A Polícia Civil e o Ministério Público do Rio de Janeiro deflagraram a operação “Blasfêmia”, que desmontou um esquema de estelionato religioso. O grupo investigado operava um call center que explorava financeiramente a fé de dezenas de vítimas. O líder do esquema seria o pastor Luiz Henrique dos Santos Ferreira, conhecido como Profeta Henrique Santini.
O pastor se autointitula profeta nas redes sociais e tem oito milhões de seguidores. O call center que ele comendava cobrava de R$ 20 a R$ 1.500 para fazer orações, prometendo curas e milagres. Os escritórios do call center religioso funcionavam em São Gonçalo e em Niterói, na região metropolitana do Rio. O pastor agora terá que usar tornozeleira eletrônica.

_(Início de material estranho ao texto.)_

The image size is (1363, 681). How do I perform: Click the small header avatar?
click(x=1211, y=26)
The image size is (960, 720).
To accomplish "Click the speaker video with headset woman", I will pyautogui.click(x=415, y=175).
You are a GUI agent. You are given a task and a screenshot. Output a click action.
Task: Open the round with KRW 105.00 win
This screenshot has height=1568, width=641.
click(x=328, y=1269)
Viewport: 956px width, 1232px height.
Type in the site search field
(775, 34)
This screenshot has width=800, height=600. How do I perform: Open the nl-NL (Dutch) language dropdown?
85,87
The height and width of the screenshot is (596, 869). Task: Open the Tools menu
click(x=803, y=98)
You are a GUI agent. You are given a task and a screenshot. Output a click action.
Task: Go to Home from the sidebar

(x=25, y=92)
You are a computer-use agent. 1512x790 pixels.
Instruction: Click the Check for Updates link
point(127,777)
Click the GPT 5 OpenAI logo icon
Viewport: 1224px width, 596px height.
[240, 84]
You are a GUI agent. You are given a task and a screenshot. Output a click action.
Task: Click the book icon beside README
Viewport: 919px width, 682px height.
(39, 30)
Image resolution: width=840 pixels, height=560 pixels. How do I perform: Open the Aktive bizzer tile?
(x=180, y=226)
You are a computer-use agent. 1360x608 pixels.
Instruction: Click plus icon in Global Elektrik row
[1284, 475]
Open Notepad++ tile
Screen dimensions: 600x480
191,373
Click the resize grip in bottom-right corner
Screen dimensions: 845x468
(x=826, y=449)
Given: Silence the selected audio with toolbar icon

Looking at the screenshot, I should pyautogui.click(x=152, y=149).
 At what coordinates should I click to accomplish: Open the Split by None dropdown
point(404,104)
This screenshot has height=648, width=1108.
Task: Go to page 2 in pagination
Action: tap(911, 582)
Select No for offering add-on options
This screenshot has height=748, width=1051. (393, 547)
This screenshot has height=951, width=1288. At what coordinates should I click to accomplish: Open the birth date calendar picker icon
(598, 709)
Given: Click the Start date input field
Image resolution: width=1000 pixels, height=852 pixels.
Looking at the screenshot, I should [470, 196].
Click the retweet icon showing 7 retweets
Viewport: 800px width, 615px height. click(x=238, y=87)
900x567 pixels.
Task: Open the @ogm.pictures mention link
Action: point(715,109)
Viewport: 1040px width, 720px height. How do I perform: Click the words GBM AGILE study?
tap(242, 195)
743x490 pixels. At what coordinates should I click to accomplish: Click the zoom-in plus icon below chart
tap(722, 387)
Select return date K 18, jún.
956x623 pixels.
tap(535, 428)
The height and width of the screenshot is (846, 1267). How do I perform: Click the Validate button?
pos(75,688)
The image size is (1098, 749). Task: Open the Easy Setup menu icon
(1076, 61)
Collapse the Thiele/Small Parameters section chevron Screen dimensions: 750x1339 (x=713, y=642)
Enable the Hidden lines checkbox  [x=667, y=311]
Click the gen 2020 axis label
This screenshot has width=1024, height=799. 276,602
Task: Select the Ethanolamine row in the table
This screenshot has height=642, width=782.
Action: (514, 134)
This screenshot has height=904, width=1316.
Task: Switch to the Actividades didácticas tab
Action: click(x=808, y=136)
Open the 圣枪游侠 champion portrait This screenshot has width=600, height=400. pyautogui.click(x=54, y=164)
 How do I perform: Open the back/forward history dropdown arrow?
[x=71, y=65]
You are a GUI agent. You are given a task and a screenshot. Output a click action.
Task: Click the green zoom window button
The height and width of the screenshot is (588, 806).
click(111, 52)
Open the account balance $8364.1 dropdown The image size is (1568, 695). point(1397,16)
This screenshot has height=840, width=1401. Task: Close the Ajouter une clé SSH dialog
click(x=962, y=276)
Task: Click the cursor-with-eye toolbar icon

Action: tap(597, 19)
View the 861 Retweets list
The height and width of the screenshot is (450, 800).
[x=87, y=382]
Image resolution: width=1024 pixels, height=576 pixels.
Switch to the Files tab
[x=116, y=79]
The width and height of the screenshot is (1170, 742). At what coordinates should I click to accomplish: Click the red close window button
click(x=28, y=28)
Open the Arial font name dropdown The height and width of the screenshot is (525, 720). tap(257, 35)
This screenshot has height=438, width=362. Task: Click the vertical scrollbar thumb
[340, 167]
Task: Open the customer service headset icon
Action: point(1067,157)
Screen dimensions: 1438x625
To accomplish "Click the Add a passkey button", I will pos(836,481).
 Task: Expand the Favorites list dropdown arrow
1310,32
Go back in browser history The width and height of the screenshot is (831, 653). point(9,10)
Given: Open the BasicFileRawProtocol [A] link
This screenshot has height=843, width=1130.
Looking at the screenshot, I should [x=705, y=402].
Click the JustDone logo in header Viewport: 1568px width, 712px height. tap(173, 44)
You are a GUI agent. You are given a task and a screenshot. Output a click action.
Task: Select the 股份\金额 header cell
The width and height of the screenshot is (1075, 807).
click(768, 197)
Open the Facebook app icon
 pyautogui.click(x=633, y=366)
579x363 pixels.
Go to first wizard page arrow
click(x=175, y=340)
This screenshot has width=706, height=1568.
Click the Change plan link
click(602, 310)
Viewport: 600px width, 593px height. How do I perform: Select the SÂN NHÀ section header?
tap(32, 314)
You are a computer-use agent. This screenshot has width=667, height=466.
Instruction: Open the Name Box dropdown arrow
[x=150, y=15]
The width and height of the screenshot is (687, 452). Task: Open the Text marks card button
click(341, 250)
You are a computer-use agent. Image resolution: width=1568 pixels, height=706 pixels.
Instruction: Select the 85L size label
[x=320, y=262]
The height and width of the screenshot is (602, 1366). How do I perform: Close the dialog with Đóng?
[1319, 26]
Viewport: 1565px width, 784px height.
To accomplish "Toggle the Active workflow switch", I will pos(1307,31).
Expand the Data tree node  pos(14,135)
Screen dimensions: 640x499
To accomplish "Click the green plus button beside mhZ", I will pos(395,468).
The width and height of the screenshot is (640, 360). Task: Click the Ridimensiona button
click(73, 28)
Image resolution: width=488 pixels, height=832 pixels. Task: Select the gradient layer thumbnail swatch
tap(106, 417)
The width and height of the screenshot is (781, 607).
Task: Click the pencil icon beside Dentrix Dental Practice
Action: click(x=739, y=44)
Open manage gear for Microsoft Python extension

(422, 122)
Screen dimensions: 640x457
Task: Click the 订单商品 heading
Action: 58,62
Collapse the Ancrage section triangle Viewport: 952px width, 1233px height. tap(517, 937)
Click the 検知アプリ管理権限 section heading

Na central de telemarketing, os funcionários, sem vínculo religioso, entre eles sete adolescentes, eram orientados a se passar pelo pastor nos atendimentos via WhatsApp. Eles recebiam comissões e tinham que cumprir metas. Se não atingissem o valor estabelecido, eram dispensados. O grupo movimentou mais de R$ 3 milhões em dois anos. Para ocultar a origem do dinheiro, eles usavam contas bancárias em nome de outras pessoas. De acordo com o Ministério Público, o esquema configura exploração financeira da fé. Além do pastor, outras 22 pessoas foram denunciadas e devem responder pelos crimes de estelionato, charlatanismo, curanderismo, associação criminosa, falsa identidade, crime contra a economia popular, corrupção de menores e lavagem de dinheiro.